Two years of war in Ukraine: scenarios, casualties, costs and strategies

Elizabeth Smith

A handful of statistics underscore the second anniversary of the war initiated by Russia in Ukraine since February 24, 2022. This grim milestone continues to capture attention, particularly in these days, despite the overshadowing of the Russian-Ukrainian conflict since October 7, 2023, by the tenth war between Israelis and Palestinians.

Furthermore, this anniversary must be viewed in a broader context, stretching back almost a decade, as Russia annexed Crimea, a Ukrainian territory, in February 2014, largely ignored by the West at the time.

The Russian advancement in Ukraine

At the moment it is estimated that Russia controls 17% of the Ukrainian territory. I.e. a very small increase – when compared to the war efforts – given that even before the invasion large parts, in particular of the Donbass, were in fact already under “guardianship” of Moscow: parts that can be assessed in 7% of the territory of Kiev.

In fact, when it comes to territorial conquests, we are at a standstill. The failure of the Ukrainian counteroffensive (spring, summer, autumn) has not been matched by a significant Russian advance.

Ukrainian victims and Russian victims

Having said that the inhabitants of Ukraine on the eve of the invasion wanted by Putin were 42 million 800 thousand and that now at least 8 million have been displaced in Europe, it is estimated that the Ukrainian civilians killed by Russian raids are over 10 thousand between of which 600 children.

As for the military, “according to US officials the Russian army would have suffered the heaviest losses, with 120,000 dead and 170,000–180,000 wounded, compared to 70,000 dead and 100,000– 120,000 injured in Ukraine”.

Figures to be compared to the size of the opposing armies: less than half a million soldiers for Ukraine, more than 800 thousand soldiers for Russia.

These figures are defended, on both sides, for propaganda reasons. The Ukrainian armed forces, which publish daily bulletins of Russian casualties, indicate that Moscow’s soldiers died in Ukraine at over 300 thousand.

The cost of gas

In two years the price of gas has dropped by 62%. On February 24, 2022, when Russia began the invasion of Ukraine and the resulting ongoing conflict, the TTF contract in Amsterdam expiring in March 2024 was trading at 59.581 euros per megawatt hour.
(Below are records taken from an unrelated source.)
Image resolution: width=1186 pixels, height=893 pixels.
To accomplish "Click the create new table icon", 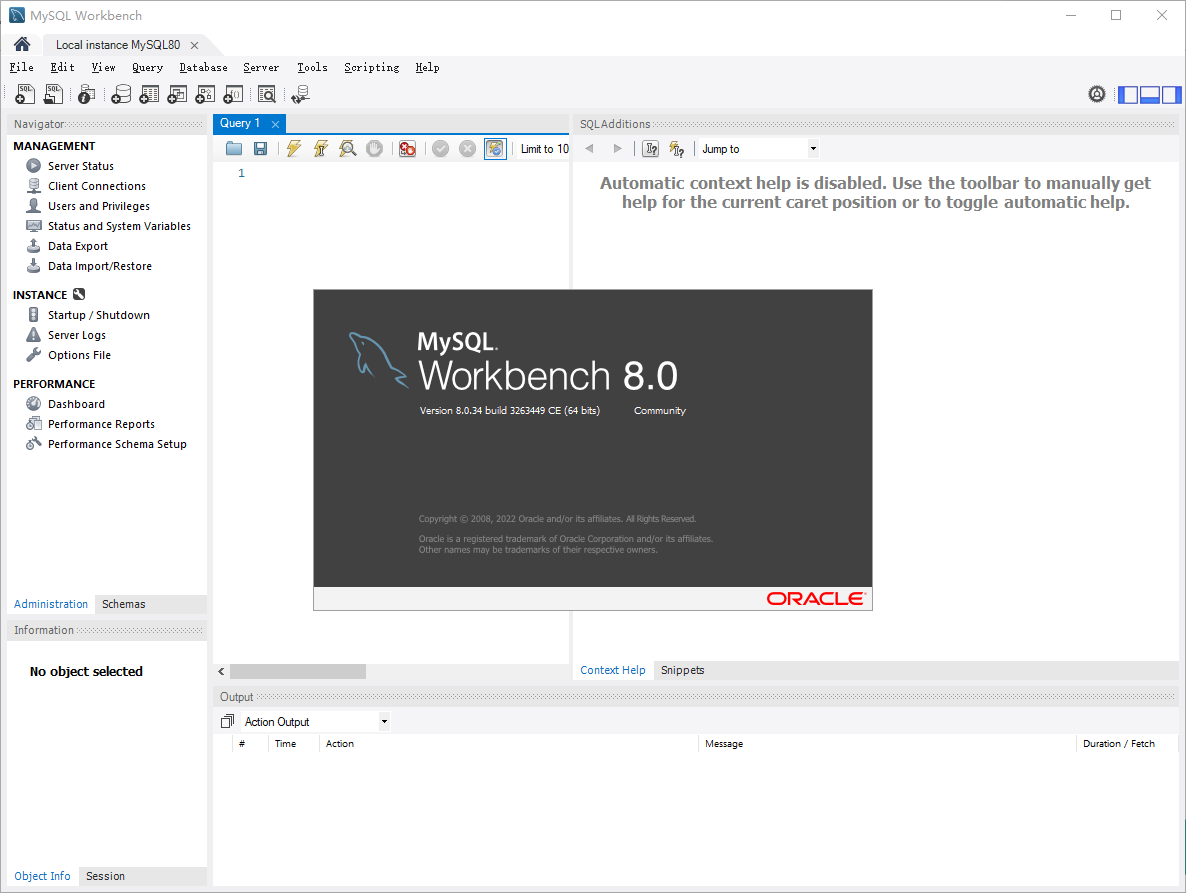I will (x=149, y=94).
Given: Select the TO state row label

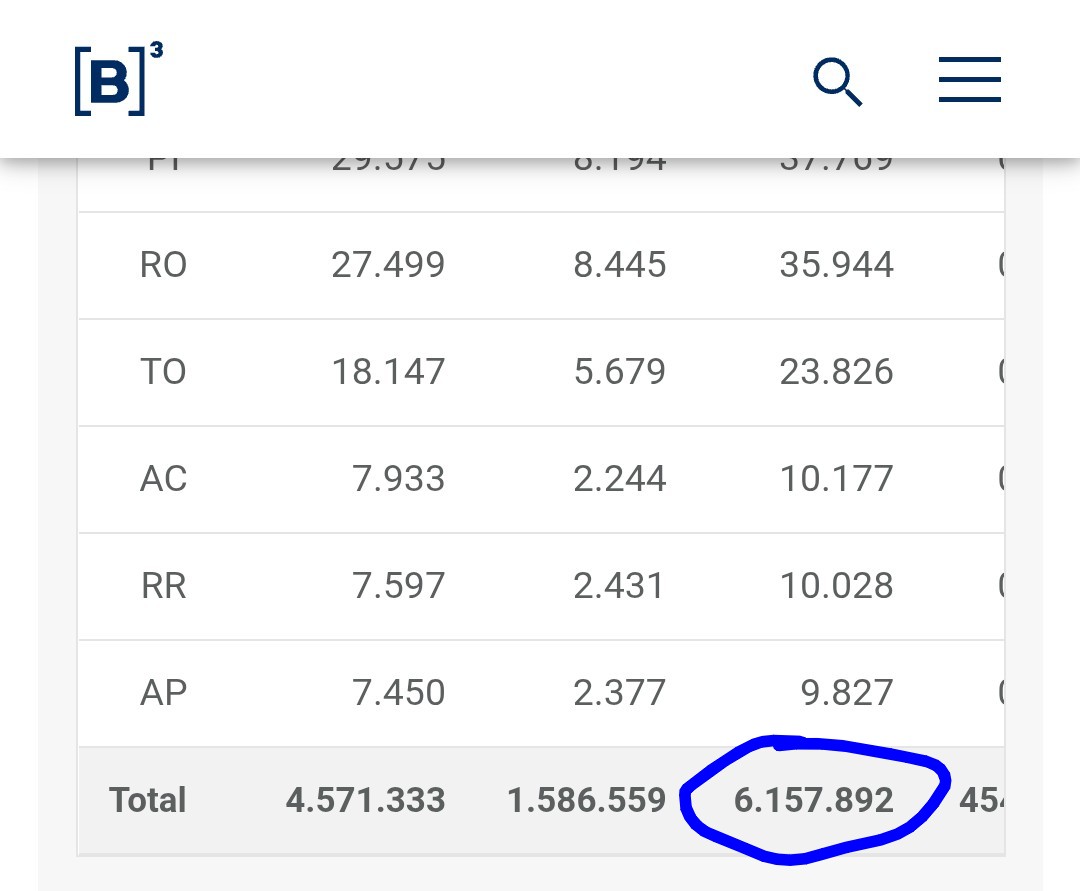Looking at the screenshot, I should coord(163,372).
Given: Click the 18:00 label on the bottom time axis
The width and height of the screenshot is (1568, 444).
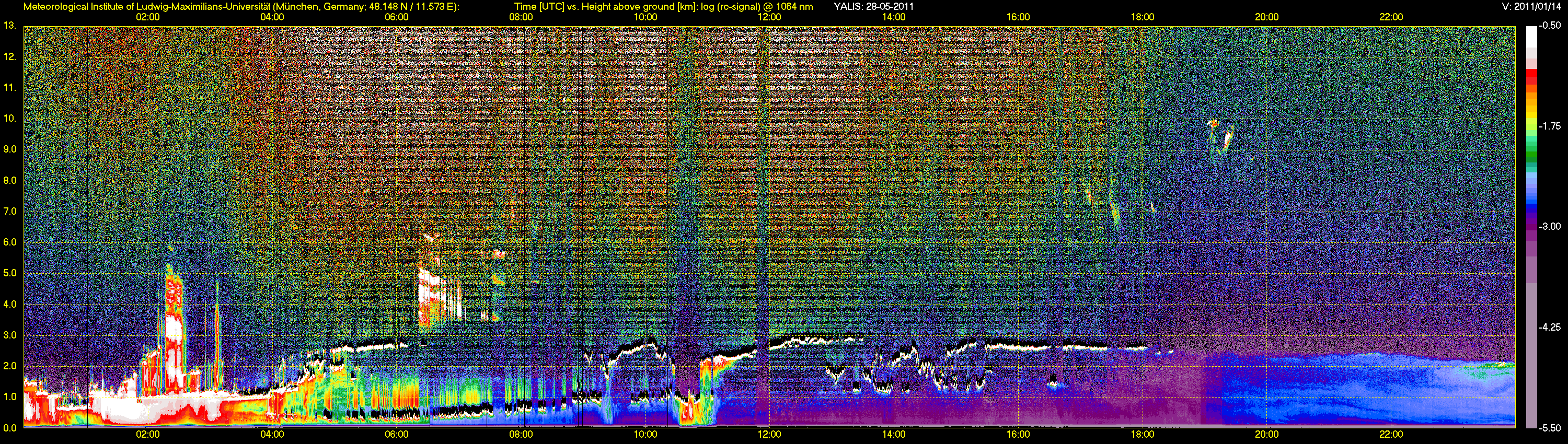Looking at the screenshot, I should (x=1143, y=434).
Today, however, it is priced at 22.695 euros per megawatt hour. Thus marking a daily drop of more than 2 percentage points. Having said that these reductions are not reflected, as would be logical to expect, in a fast and proportional manner in the bills we are asked to pay every month, the gas figure serves to remind us of the paradoxical effects of the conflict unleashed by Russia and the resulting sanctions.

Damage reported by Ukraine: 486 billion dollars

The damage from the start of the war to the end of last year was estimated at 486 billion dollars in the Rapid Damage and Needs Assessment conducted by the World Bank together with the Ukrainian government, the European Commission and the UN, with a reconstruction effort lasting ten years old.

Around 6.5 million people have left the country (six million in European countries, 500 thousand in Canada and the United States) and 3.5 million are internally displaced.

There were 16 journalists killed, but there are 80 if we also consider the journalists who died at the front, as reported by the Union of Ukrainian Journalists.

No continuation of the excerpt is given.